Hack 100. Overload Your Operators | Perl Hacks: Tips & Tools for Programming, Debugging, and Surviving

Make your objects look like numbers, strings, and booleans sensibly.

Few people realize that Perl is an operator-oriented language, where the behavior of data depends on the operations you perform on it. You've probably had the experience of inadvertently stringifying an object or reference and wondering where and why you suddenly see memory addresses.

Fortunately, you can control what happens to your objects in various contexts.

Consider the Number::Intervals module from "Track Your Approximations" [Hack #99]. It's useful, but as shown there it has a few drawbacks.

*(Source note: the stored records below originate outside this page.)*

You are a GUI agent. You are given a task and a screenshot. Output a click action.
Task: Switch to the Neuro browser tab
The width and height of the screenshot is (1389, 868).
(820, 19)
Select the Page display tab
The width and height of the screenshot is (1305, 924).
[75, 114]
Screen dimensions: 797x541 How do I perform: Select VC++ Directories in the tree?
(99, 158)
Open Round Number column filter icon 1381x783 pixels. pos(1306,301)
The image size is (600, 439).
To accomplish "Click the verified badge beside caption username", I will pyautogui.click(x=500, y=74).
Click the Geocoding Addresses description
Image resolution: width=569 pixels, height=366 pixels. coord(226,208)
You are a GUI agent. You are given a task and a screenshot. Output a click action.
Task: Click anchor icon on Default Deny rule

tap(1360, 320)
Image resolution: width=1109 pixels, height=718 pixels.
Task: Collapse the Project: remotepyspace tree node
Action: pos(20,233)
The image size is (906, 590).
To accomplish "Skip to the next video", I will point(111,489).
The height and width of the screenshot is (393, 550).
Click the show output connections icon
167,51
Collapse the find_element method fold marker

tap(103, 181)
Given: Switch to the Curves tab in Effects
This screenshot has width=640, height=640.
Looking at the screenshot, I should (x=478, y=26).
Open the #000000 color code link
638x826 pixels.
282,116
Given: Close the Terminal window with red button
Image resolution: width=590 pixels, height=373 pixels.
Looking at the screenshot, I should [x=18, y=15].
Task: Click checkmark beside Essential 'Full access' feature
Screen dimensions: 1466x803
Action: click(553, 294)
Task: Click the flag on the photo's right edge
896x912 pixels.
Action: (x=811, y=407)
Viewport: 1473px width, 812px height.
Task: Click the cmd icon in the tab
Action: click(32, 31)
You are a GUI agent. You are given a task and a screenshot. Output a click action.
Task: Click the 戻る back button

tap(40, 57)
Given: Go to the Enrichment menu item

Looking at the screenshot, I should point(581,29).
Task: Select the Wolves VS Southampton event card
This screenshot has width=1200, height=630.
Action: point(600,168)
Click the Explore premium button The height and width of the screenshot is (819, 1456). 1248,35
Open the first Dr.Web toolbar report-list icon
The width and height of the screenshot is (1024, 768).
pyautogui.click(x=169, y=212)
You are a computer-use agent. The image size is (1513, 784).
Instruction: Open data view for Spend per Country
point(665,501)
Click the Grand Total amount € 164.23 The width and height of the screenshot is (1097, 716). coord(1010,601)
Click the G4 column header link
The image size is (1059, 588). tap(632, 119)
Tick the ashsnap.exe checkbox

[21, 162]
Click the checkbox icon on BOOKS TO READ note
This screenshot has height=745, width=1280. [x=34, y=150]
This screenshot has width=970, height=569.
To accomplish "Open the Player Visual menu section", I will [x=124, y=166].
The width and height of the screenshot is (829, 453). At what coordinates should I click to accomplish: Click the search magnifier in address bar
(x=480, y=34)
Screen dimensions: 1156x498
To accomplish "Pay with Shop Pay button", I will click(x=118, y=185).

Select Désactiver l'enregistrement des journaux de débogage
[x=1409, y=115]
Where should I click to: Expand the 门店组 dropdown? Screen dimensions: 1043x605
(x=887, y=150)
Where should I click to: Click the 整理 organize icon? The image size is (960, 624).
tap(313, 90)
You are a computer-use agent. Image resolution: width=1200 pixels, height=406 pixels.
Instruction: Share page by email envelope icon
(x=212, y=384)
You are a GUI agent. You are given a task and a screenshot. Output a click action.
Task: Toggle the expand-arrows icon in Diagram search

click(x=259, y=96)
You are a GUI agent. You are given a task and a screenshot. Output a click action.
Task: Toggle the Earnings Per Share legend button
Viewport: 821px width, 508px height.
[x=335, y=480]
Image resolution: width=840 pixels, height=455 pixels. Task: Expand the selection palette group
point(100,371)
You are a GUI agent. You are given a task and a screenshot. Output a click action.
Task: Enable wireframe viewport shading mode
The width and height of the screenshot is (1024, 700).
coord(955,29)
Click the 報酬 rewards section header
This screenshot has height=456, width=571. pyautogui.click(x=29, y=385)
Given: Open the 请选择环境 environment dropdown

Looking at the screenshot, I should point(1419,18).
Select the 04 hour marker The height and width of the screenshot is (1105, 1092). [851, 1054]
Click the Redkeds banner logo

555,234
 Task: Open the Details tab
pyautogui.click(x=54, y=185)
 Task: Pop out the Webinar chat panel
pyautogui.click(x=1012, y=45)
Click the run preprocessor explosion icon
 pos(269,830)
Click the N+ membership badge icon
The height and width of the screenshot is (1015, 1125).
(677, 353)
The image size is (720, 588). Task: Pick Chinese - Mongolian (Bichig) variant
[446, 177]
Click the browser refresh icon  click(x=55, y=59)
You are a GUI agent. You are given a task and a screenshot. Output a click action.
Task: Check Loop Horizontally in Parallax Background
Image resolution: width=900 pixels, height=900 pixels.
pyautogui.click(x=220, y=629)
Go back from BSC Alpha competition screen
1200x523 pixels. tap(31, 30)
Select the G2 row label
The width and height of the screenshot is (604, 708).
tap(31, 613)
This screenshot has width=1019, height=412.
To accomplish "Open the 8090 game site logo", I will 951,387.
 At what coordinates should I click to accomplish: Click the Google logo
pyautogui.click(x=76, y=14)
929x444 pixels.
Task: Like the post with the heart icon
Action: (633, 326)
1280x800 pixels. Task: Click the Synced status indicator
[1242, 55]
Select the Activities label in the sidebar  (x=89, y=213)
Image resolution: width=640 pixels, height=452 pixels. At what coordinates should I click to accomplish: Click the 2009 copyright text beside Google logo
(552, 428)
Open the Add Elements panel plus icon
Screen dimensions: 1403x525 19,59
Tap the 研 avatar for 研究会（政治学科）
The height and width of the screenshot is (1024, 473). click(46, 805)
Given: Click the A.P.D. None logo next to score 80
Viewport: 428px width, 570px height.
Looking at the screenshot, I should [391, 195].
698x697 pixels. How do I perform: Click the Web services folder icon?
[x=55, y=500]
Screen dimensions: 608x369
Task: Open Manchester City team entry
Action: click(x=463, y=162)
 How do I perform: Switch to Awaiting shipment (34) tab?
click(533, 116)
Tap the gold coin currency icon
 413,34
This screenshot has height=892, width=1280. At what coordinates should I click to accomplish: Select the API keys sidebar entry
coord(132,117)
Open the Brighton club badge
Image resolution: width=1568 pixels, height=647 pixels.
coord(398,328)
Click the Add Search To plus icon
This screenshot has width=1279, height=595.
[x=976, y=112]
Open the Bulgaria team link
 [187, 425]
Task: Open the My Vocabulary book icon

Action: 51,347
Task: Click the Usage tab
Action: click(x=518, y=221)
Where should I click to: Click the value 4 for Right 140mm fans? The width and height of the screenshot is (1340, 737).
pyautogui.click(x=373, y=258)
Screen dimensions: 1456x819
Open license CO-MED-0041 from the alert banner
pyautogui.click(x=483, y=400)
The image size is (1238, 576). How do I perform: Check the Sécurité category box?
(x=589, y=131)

The effect of the import( ) subroutine is that any code that declares:

use Number::Intervals;

will thereafter have every floating-point constant replaced by a Number::Intervals object that encodes upper and lower bounds on the original constant. That impressive achievement (utterly impossible in most other programming languages) will, sadly, be somewhat undermined when you then write:

use Number::Intervals; my $avogadro    = 6.02214199e23;   # standard physical constant my $atomic_mass = 55.847;          # atomic mass of iron my $mass        = 100;             # mass in grams my $count       = int( $mass * $avogadro/$atomic_mass ); print "Number of atoms in $mass grams of iron = $count\\n";

The unfortunate result is:

$ perl count_atoms.pl Number of atoms in 100 grams of iron = 99

Iron atoms are heavy, but they're not that heavy. The correct answer is just a little over 1 million billion billion, so converting to intervals appears to have made the calculation noticably less accurate.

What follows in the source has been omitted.